O Lamento
Um chefe de polícia precisa desvendar uma série de assassinatos que acometem a pequena cidade onde vive. A principal suspeita recai em um japonês que chegou há pouco tempo na cidade, um senhor que o xamã local acredita ser um fantasma, um espírito ruim dominando um corpo sem vida. Um dia, o chefe de polícia descobre estranhos comportamentos que via nas vítimas antes de suas mortes em sua própria filha. Esta é a sinopse do novo e conturbado filme de terror coreano, O Lamento.
Com duas horas e meia de duração,
seremos levados por uma seqüência de crimes obscuros e o tema da possessão, uma
constante dos filmes do gênero. As atuações corroboram o que conhecemos sobre o
cinema coreano, os exageros e trejeitos das encenações nos deixam entre uma
comédia pastelão e a crescente tensão e desespero do protagonista, com
características quase inverossímeis. O roteiro investe em uma trama com
desdobramentos após desdobramentos, mas, em algum momento, fica claro o
resultado. Ainda assim, a seqüência final nos ganha, em uma montagem paralela enfatizando as ações de seus três maiores personagens.
Terceiro longa de Hong-Jin Na,
com 15 prêmios no currículo tendo O
Lamento sozinho levado seis, o diretor sabe manter o ritmo e a tensão do filme,
ainda que este pudesse ter talvez vinte minutos de redução. A trama por vezes se
repete e em seu redemoinho não chegamos a nos perder, mas voltamos ao mesmo
ponto em alguns momentos, sem necessidade.
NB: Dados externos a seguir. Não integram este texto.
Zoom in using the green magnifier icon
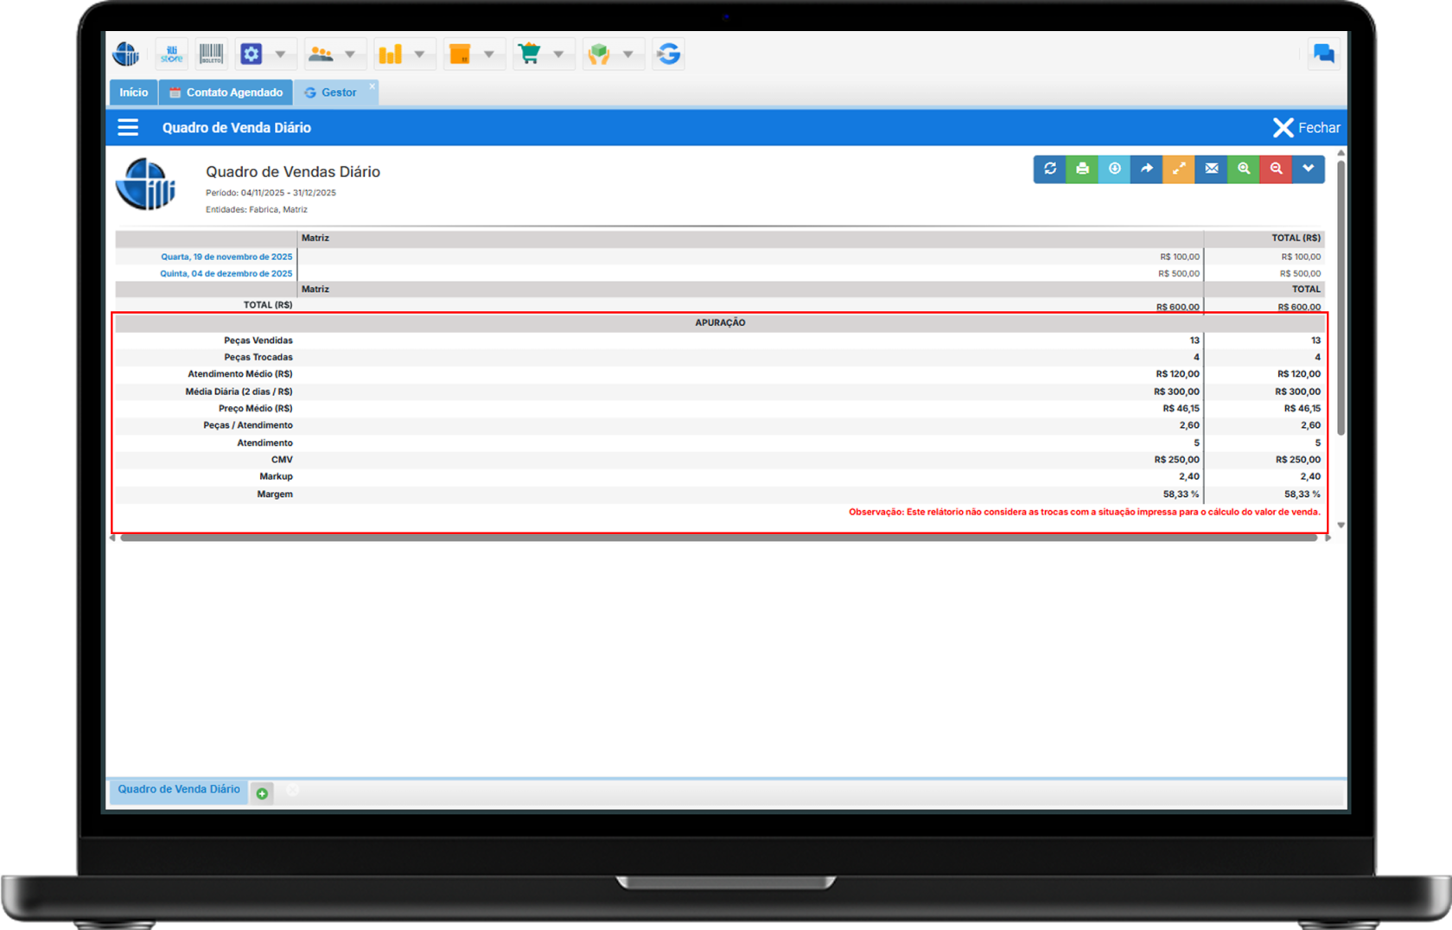The image size is (1452, 930). [x=1244, y=169]
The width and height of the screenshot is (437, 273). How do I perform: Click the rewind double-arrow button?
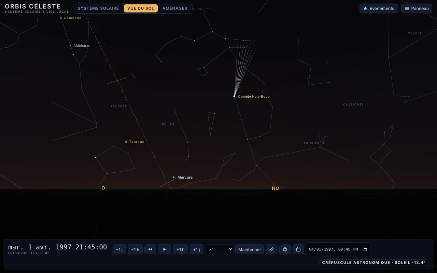(150, 249)
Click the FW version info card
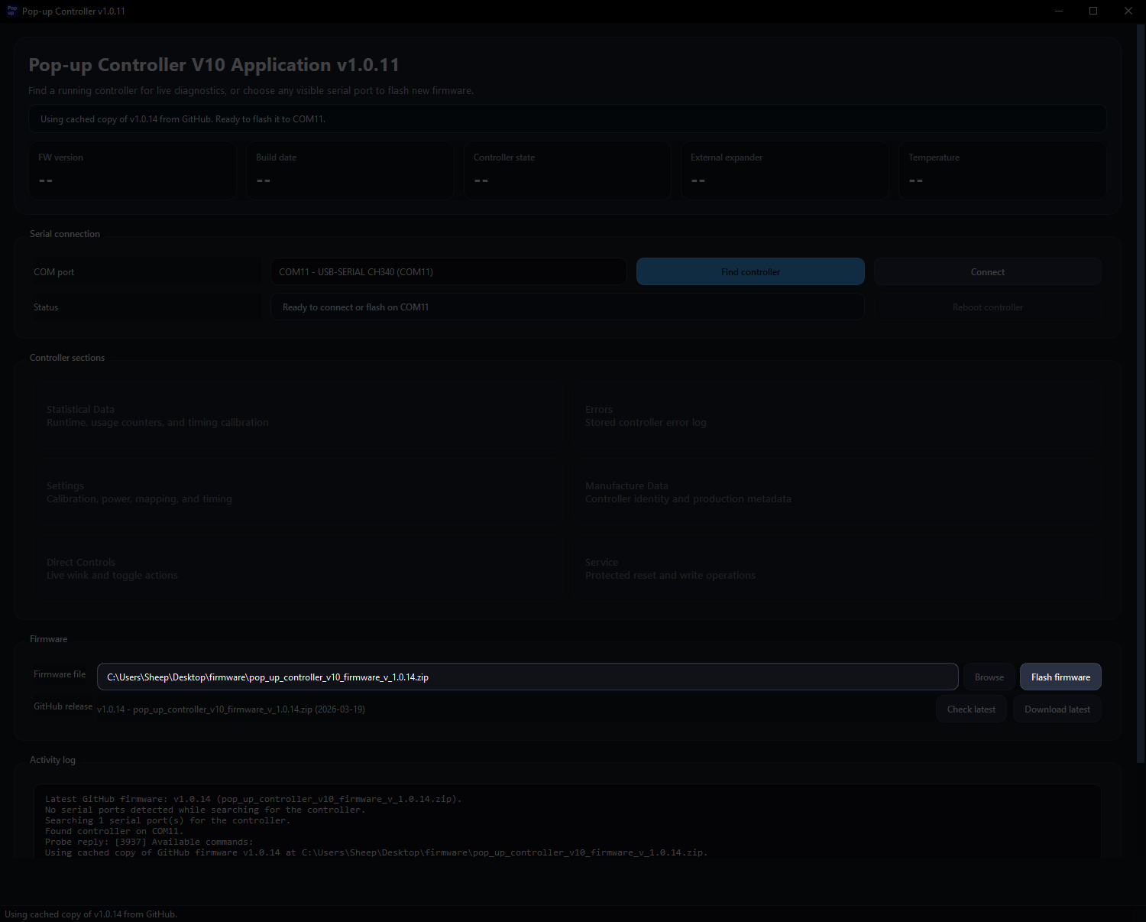 click(133, 170)
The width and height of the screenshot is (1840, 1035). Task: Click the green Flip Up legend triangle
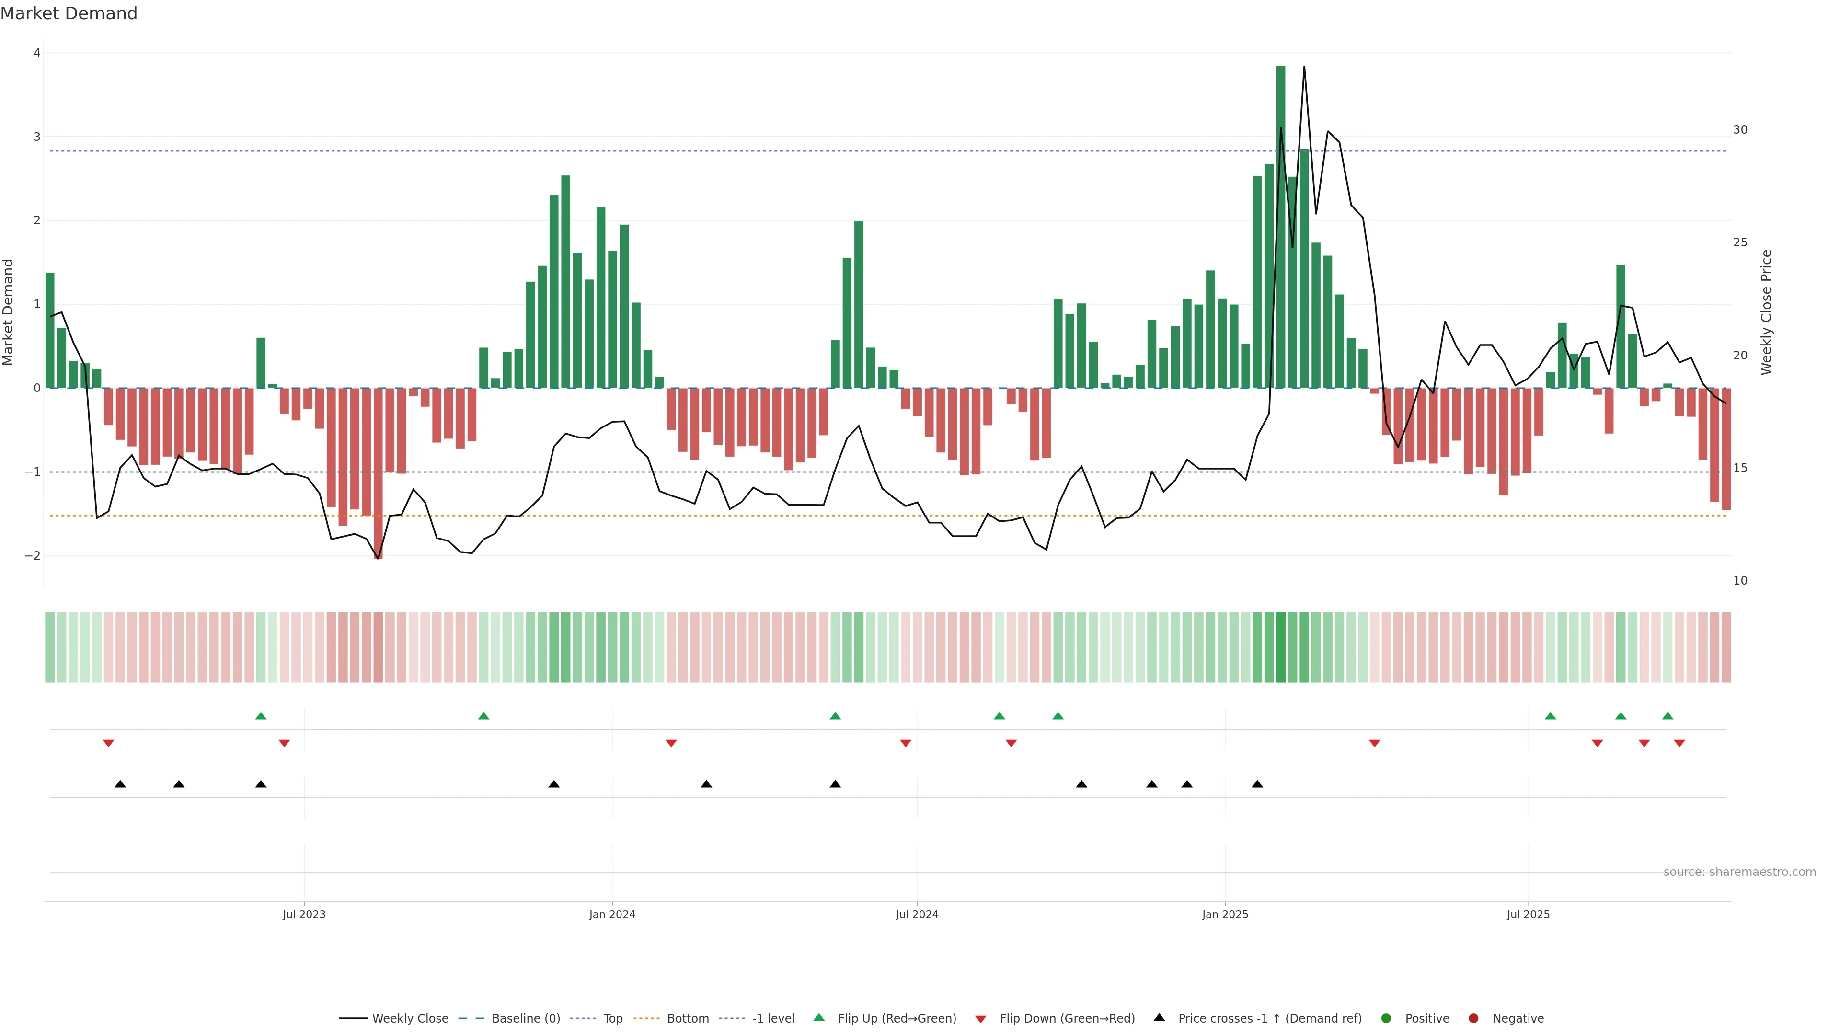819,1018
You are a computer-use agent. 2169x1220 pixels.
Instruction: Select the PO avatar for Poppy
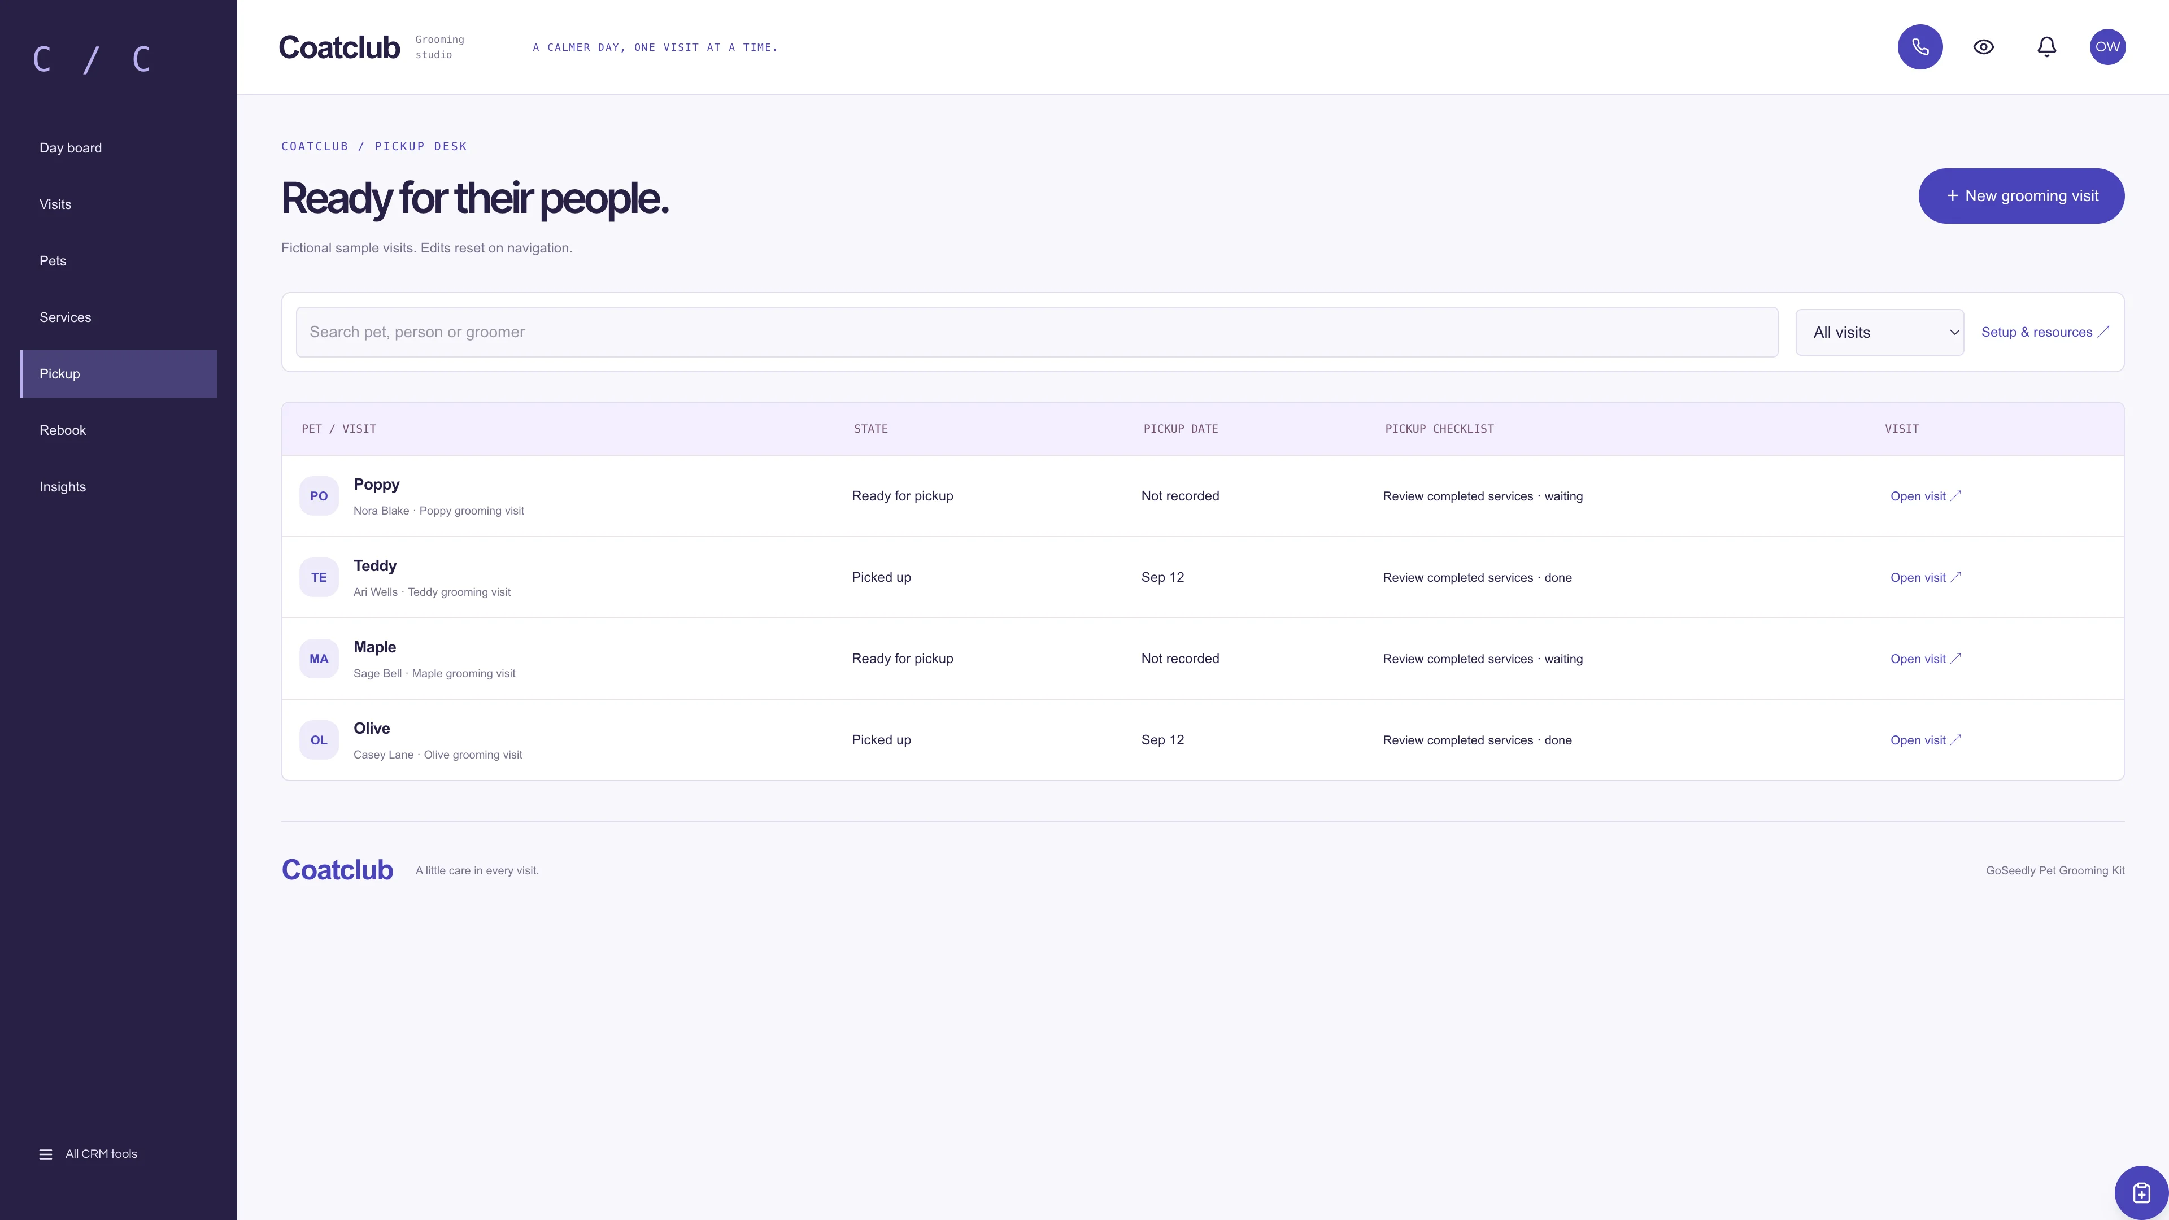(x=319, y=496)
Entretanto, a riqueza do filme está em ultrapassar sua ideia de base, o filme não se
encerra no terror de possessão. O próprio termo ganha outras conotações quando
relacionamos seus simbolismos. A chegada de um japonês idoso à cidade que já
foi acusado de estuprar uma mulher sul-coreana é uma referência óbvia à Segunda
Guerra Mundial. Naquela época, quando o Japão dominava o país, estabeleceu a
criação de bordéis para seus soldados, vitimando as mulheres sul-coreanas, então
chamadas de consolos, literalmente. Elas eram rotineiramente estupradas, torturadas e escravizadas pelos militares japoneses. Ainda hoje o Japão não assume o grande feito, apesar do mesmo ser reconhecido
internacionalmente. Não apenas isso, mas a dominação japonesa no território
coreano ainda hoje gera outros desgastes, já que a potência nipônica acredita
ter autoridade para nomear o mar entre as duas nações – Mar do Japão (enquanto a Coreia do Sul entende como mar do Leste) – e tomar
para si as ilhas Dokdo, hoje propriedade sul-coreana. O filme dá conta dessas
insinuações muito bem e até agressivamente, alimentando a má impressão que aquele país tem do outro que o dominou e torturou.
A riqueza do filme está, de fato,
nas múltiplas interpretações de sua narrativa, que ultrapassa o terror
óbvio. Talvez nos incomodemos com as performances dos atores, mas é uma
diferença cultural, tal qual a nossa percepção sobre a estrutura e estilo dos
filmes indianos. Merecedor de seus prêmios, poderia ser menor, mas não deixa de
ser uma boa produção para quem é fã do gênero.